In this study the incorporation of a skin island was performed to monitor the free osseous flap with the additional advantage of providing thin coverage appropriate for the reconstruction of the distal forearm precluding the need for further secondary reconstructive procedures. By revising the complications of such cases, it can be noted that the only case of full-thickness skin paddle necrosis was encountered in case (2). In this case, the skin paddle size was 15 cm2, which is the smallest among the three cases, with, prolonged ischemic time (380 minutes).

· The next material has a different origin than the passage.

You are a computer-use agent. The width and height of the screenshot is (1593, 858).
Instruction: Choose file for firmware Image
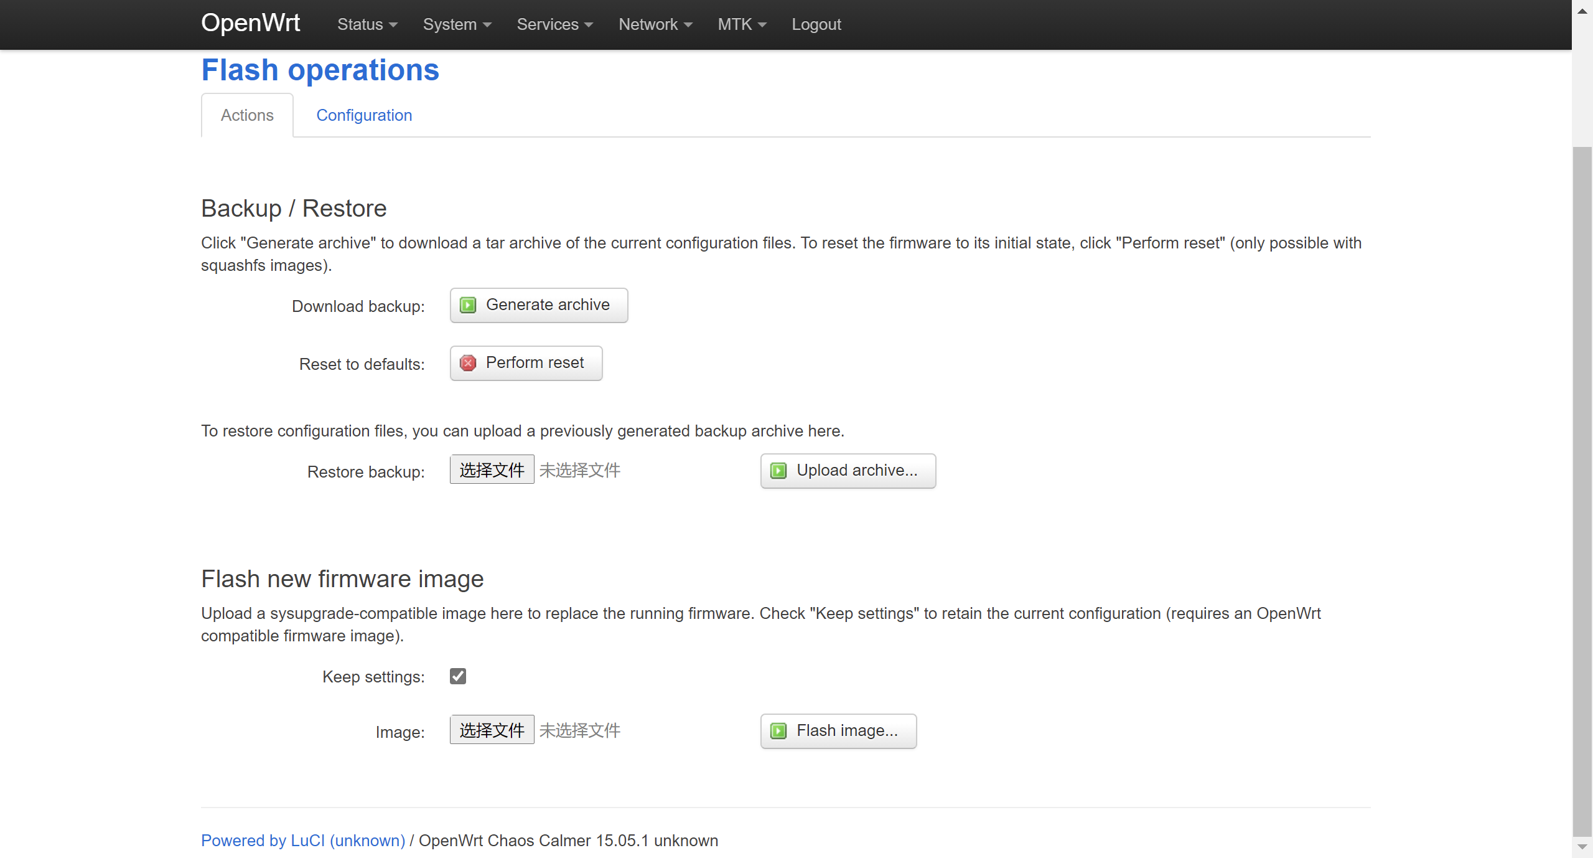[492, 730]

The viability of the graft was confirmed by the viability of the skin paddle, the continuity of the opening of physeal plate and lastly the incorporation and hypertrophy of the osseous graft. The results of this study confirmed good wrist joint motion and persistence of the articular cartilage with less pronounced degenerative changes.
In all cases we managed to evaluate the final functional outcome according to the Enneking functional scoring system [14]. The score ranged from 20-28. The low score of the third case can be attributed to the fact that the method used in fixation was two cortical screws fixing the radius to the ulna thus preventing supination/pronation movements leading to subsequent difficulty with manual dexterity and normal hand function. In addition, the same case exhibited both dorsal wrist subluxation and inferior radioulnar dissociation.


Free composite proximal fibular epiphyseal transfer is an optimal biological option for distal radial osteoarticular reconstruction, providing continuous remodelling and moulding of the articular surface and limiting chondrolysis. It is preferable to include a large-sized skin paddle to avoid skin paddle necrosis. The results of this study emphasize the need for adequate soft tissue reconstruction at the recipient site in addition to including a longer diaphyseal portion of the fibula to lessen the risk of inferior radioulnar dissociation.